By any measure, the long base in the S&P 500 is supportive of a big move if the market can generate some momentum. Quite a few folks are leaning toward the downside as they are still looking for a "sell the news" reaction to Donald Trump, but a break to the upside has potential to move quickly, especially if the market closes strong today.

It hasn't started yet, but you can be sure the news media are going to start talk about the 20,000 level of the DJIA again. It is still an extremely important psychological level and will likely trigger some algorithmic trading when it is breached.

Breadth is stellar with about 4,700 gainers to 1,900 decliners. New 12-month highs have ramped to around 450 issues. Other than biotechnology, most sectors are doing well. The miners I mentioned in my early post such as Teck Resources (TECK) and Hudbay Minerals (HBM) are still ramping up.

I mentioned that I've been averaging into Alibaba (BABA) today. This is a good example of how to approach a momentum play. At first glance, the reaction is that it has already made a big move and it is too extended to chase. Strong stocks look like that quite often, and when we are trained to "buy low and sell high," it is easy to forgo a chart that looks like this.

What you need to keep in mind is that stocks making big moves will trade at their highs and look extended quite often. Apple (AAPL) didn't go up 100-fold by trading in a range. If you bought low and sold high, you wouldn't own it for very long. (Apple is part of TheStreet's Action Alerts PLUS portfolio.) 

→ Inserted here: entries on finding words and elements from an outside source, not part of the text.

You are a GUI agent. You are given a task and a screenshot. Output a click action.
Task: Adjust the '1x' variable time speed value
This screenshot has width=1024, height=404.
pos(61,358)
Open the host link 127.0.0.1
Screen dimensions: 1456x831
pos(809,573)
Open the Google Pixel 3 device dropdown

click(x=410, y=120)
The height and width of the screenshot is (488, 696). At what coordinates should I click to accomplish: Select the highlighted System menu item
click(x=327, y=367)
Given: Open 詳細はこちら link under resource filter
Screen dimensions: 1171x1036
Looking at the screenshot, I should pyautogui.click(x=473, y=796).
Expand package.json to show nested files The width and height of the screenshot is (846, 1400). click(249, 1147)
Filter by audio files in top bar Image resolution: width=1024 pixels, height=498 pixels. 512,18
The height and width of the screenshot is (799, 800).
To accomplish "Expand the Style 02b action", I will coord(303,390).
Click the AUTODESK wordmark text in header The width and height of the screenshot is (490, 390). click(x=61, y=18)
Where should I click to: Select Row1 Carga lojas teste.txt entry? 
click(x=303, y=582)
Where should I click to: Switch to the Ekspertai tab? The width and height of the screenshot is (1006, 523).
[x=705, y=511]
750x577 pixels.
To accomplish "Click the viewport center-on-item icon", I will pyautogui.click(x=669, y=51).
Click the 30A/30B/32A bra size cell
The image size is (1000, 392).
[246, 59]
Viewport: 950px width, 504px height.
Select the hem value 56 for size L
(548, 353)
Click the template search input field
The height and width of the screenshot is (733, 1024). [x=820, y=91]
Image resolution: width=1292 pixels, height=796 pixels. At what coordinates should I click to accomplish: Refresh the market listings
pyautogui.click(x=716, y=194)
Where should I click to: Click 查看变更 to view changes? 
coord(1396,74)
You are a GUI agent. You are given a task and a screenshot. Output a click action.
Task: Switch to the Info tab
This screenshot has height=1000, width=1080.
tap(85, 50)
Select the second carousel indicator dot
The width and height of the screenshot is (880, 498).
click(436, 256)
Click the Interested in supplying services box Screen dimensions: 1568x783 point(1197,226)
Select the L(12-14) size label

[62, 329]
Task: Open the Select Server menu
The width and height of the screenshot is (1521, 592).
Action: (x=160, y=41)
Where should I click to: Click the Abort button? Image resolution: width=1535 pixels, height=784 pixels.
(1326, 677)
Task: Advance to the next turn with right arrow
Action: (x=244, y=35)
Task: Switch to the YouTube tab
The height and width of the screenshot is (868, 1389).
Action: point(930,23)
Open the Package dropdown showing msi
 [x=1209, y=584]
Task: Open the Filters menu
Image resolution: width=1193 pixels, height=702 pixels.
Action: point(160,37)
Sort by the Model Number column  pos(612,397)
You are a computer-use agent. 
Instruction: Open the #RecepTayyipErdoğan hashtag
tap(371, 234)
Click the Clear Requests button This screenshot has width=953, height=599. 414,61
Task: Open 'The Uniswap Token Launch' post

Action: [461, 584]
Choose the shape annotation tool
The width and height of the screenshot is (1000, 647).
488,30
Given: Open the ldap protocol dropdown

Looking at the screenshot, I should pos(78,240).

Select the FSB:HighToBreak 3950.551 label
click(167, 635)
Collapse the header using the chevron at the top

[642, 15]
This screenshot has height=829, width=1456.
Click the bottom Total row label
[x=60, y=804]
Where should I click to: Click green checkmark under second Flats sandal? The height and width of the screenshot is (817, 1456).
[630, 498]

The key to averaging in to a stock like BABA is to do it slowly and small. You have to have a high tolerance for volatility and that is difficult if your position is too big. What kills more traders than anything is building outsized positions in a downtrend and not having any risk control.

I've average into BABA at a bit over $101 so far and will likely add more as the day progresses. If this market continues to trend higher, BABA is likely to be viewed as a good candidate for idle cash of bigger funds.